* _Work to be completed_: Give again, exactly as they appear, only the lines from the one containing "Retailers (384, 2452)" through the last line of the material below.

* _Data to use_:
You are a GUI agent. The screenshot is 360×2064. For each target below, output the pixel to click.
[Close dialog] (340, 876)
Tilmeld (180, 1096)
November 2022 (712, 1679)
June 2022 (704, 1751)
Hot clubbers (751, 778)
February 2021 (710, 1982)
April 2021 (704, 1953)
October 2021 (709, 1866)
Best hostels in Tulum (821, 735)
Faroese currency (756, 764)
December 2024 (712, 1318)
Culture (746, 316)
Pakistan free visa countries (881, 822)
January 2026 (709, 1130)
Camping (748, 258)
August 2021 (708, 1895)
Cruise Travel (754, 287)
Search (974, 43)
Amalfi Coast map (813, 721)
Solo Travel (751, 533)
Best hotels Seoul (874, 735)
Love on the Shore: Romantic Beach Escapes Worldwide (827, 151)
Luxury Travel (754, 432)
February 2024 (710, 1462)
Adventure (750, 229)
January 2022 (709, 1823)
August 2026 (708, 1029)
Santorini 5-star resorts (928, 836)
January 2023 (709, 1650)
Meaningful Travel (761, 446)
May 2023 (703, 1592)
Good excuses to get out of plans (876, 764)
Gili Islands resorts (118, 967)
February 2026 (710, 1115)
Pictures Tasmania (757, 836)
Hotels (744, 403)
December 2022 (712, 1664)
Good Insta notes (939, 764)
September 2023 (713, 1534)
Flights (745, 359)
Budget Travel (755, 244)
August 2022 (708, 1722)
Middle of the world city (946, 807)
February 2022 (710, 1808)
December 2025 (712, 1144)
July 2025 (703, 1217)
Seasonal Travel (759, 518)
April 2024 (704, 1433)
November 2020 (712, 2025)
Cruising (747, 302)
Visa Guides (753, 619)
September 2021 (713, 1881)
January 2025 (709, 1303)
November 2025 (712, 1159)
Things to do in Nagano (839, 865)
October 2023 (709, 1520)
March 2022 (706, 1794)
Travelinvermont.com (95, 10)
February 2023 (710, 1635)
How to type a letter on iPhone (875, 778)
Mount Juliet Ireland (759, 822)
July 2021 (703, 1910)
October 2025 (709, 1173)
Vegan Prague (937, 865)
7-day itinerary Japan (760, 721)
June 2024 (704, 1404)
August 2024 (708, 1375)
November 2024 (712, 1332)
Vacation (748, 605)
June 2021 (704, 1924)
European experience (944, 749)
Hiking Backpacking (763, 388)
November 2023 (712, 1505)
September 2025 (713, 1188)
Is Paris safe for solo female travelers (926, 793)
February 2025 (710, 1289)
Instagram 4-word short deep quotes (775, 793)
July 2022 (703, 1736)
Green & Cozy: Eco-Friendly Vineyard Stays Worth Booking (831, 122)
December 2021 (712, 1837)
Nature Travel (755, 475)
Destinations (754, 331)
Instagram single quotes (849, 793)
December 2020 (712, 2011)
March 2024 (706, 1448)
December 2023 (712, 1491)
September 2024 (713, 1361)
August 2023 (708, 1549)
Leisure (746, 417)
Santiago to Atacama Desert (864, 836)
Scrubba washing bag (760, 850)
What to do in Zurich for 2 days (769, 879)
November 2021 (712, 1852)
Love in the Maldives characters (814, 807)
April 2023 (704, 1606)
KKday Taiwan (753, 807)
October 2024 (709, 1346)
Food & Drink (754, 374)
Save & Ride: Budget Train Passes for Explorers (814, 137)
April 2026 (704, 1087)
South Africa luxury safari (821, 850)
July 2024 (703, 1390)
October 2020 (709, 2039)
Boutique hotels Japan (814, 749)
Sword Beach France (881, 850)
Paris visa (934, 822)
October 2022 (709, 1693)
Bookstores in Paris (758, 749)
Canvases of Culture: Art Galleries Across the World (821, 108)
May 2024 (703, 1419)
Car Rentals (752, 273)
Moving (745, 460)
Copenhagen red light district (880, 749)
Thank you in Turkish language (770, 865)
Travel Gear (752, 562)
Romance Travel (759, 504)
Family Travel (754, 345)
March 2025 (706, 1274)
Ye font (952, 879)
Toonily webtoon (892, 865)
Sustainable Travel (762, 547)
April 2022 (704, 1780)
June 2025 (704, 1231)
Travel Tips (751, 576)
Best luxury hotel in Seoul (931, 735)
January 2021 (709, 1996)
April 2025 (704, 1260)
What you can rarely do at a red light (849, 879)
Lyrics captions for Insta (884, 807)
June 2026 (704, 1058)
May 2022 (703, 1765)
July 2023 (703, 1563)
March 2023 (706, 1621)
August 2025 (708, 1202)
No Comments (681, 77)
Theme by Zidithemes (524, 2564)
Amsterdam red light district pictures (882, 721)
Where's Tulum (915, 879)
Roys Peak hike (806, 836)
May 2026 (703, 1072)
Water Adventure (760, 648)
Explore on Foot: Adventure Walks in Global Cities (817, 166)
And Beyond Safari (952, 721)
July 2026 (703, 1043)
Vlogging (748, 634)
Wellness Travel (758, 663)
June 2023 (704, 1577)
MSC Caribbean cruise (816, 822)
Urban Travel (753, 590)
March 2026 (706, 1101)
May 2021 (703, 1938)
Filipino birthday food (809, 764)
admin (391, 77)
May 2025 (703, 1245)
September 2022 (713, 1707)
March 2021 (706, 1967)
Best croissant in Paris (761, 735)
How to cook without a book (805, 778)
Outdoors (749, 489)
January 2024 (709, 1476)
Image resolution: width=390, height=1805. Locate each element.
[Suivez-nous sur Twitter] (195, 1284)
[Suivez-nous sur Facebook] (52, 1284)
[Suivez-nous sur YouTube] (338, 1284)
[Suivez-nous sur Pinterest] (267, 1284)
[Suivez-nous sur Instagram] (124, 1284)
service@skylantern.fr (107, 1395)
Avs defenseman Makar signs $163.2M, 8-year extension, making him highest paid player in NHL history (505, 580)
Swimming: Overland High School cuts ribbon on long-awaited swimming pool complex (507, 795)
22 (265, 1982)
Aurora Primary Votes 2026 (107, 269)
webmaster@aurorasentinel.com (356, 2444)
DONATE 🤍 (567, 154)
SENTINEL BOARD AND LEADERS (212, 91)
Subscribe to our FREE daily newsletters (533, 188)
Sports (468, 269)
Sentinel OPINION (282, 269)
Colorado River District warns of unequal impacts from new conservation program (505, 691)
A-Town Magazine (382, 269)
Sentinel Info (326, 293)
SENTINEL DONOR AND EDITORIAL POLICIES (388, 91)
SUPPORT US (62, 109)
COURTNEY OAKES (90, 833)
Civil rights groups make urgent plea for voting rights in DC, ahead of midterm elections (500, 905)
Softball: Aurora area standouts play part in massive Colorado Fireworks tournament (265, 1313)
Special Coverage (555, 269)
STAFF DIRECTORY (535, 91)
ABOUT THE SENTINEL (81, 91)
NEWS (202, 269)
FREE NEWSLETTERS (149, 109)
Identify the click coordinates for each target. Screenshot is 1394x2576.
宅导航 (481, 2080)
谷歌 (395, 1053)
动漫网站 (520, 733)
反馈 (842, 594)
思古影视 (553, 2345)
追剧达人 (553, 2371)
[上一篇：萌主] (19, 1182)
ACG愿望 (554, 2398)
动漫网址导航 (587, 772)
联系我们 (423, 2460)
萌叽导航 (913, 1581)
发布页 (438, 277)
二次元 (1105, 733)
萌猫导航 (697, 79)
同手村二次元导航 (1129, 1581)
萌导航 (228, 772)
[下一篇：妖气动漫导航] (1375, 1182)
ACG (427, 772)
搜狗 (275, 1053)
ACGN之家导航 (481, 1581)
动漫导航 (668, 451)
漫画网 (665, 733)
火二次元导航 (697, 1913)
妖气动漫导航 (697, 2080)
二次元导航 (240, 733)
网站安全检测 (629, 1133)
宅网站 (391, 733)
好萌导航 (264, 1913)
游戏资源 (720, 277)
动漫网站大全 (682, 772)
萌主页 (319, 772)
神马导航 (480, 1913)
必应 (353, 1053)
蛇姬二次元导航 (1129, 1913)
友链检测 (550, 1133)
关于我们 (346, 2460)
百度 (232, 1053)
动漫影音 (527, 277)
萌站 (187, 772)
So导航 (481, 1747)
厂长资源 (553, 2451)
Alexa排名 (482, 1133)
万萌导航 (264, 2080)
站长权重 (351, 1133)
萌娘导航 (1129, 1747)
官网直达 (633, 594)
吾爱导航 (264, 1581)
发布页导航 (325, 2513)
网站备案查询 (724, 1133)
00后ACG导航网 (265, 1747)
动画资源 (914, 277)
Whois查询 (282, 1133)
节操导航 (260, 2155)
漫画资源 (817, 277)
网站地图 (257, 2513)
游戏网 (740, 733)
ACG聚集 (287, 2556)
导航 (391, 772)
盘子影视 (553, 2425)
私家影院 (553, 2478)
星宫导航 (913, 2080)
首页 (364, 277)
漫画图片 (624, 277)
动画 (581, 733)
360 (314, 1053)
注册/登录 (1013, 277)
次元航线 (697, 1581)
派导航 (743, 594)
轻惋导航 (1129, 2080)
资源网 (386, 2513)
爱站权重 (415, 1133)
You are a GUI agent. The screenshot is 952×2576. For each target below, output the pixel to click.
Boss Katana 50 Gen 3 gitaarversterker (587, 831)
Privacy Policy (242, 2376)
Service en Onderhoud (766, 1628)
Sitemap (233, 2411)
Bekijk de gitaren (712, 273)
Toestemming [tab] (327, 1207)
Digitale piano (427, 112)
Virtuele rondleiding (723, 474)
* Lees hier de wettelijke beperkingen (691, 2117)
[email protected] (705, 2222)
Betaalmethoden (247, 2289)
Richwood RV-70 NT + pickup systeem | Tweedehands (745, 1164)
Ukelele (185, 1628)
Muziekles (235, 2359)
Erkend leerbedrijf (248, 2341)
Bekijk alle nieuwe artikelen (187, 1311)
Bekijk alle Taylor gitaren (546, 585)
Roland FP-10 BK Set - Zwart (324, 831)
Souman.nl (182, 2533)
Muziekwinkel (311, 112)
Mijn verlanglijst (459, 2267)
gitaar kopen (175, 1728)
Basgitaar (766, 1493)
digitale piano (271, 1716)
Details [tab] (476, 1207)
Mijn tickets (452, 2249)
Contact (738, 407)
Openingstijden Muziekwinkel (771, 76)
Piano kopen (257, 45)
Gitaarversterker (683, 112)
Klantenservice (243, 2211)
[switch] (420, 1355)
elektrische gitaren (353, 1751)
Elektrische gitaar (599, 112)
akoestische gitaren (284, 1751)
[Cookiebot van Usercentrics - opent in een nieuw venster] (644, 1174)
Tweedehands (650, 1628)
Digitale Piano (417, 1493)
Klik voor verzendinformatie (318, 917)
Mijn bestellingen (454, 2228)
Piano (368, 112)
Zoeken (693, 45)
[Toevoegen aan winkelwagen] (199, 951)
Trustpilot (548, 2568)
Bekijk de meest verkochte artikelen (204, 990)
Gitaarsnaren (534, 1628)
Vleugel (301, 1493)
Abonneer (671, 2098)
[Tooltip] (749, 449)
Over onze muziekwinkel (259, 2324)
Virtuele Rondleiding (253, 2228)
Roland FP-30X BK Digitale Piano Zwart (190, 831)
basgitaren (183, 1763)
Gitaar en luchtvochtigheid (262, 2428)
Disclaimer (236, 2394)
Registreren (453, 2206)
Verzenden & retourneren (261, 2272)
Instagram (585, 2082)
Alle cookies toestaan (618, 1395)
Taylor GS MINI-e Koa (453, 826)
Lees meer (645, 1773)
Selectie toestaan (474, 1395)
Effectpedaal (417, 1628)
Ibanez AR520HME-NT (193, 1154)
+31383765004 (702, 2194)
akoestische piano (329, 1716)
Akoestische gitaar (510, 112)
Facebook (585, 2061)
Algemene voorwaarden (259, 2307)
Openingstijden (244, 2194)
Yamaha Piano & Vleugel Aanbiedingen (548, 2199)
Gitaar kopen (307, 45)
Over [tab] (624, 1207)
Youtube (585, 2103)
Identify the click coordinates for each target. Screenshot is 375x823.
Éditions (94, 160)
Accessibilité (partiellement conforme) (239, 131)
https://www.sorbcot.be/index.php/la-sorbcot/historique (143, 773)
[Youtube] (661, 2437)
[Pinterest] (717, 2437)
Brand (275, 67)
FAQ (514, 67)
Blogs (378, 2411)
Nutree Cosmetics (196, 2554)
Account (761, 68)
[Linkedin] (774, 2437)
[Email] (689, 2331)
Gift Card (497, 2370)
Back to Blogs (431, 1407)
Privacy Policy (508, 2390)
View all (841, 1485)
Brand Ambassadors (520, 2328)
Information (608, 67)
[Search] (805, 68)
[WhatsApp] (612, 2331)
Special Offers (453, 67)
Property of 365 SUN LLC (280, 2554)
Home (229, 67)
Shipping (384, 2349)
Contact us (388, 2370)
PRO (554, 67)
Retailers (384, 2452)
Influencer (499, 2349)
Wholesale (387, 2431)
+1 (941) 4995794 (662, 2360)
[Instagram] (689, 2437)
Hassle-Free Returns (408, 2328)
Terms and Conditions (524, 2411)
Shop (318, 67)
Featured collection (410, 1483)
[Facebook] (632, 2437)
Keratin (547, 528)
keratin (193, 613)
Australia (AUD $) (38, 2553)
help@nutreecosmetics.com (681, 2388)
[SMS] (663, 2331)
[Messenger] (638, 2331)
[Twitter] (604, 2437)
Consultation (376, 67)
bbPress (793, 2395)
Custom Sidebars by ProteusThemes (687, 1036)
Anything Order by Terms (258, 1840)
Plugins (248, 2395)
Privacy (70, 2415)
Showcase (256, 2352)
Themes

* _Response_:
Retailers (384, 2452)
Influencer (499, 2349)
Wholesale (387, 2431)
+1 (941) 4995794 (662, 2360)
[Instagram] (689, 2437)
Hassle-Free Returns (408, 2328)
Terms and Conditions (524, 2411)
Shop (318, 67)
Featured collection (410, 1483)
[Facebook] (632, 2437)
Keratin (547, 528)
keratin (193, 613)
Australia (AUD $) (38, 2553)
help@nutreecosmetics.com (681, 2388)
[SMS] (663, 2331)
[Messenger] (638, 2331)
[Twitter] (604, 2437)
Consultation (376, 67)
bbPress (793, 2395)
Custom Sidebars by ProteusThemes (687, 1036)
Anything Order by Terms (258, 1840)
Plugins (248, 2395)
Privacy (70, 2415)
Showcase (256, 2352)
Themes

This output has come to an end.